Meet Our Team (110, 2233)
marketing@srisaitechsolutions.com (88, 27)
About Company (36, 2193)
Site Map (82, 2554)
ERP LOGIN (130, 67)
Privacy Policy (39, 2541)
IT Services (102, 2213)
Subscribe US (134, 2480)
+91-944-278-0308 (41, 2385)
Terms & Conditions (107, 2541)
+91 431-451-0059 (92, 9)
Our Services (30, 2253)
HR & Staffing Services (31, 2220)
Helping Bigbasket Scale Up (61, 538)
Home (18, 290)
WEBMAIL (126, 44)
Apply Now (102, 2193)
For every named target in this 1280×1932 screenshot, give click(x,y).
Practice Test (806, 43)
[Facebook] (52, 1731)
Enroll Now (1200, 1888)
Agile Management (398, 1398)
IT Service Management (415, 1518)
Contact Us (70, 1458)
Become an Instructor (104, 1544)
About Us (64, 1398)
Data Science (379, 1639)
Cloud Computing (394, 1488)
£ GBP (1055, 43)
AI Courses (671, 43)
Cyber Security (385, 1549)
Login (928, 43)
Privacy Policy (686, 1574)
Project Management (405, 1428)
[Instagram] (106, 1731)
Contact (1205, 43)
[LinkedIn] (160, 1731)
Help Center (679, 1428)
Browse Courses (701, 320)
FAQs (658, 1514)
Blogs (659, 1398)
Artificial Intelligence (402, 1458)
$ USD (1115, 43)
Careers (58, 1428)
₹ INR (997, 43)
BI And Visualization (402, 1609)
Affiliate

--------------------------------

__WHAT YOU HAVE TO DO__: Please quote the data above in full, with no line missing.

__WRITTEN ANSWER__:
Meet Our Team (110, 2233)
marketing@srisaitechsolutions.com (88, 27)
About Company (36, 2193)
Site Map (82, 2554)
ERP LOGIN (130, 67)
Privacy Policy (39, 2541)
IT Services (102, 2213)
Subscribe US (134, 2480)
+91-944-278-0308 (41, 2385)
Terms & Conditions (107, 2541)
+91 431-451-0059 (92, 9)
Our Services (30, 2253)
HR & Staffing Services (31, 2220)
Helping Bigbasket Scale Up (61, 538)
Home (18, 290)
WEBMAIL (126, 44)
Apply Now (102, 2193)
For every named target in this 1280×1932 screenshot, give click(x,y).
Practice Test (806, 43)
[Facebook] (52, 1731)
Enroll Now (1200, 1888)
Agile Management (398, 1398)
IT Service Management (415, 1518)
Contact Us (70, 1458)
Become an Instructor (104, 1544)
About Us (64, 1398)
Data Science (379, 1639)
Cloud Computing (394, 1488)
£ GBP (1055, 43)
AI Courses (671, 43)
Cyber Security (385, 1549)
Login (928, 43)
Privacy Policy (686, 1574)
Project Management (405, 1428)
[Instagram] (106, 1731)
Contact (1205, 43)
[LinkedIn] (160, 1731)
Help Center (679, 1428)
Browse Courses (701, 320)
FAQs (658, 1514)
Blogs (659, 1398)
Artificial Intelligence (402, 1458)
$ USD (1115, 43)
Careers (58, 1428)
₹ INR (997, 43)
BI And Visualization (402, 1609)
Affiliate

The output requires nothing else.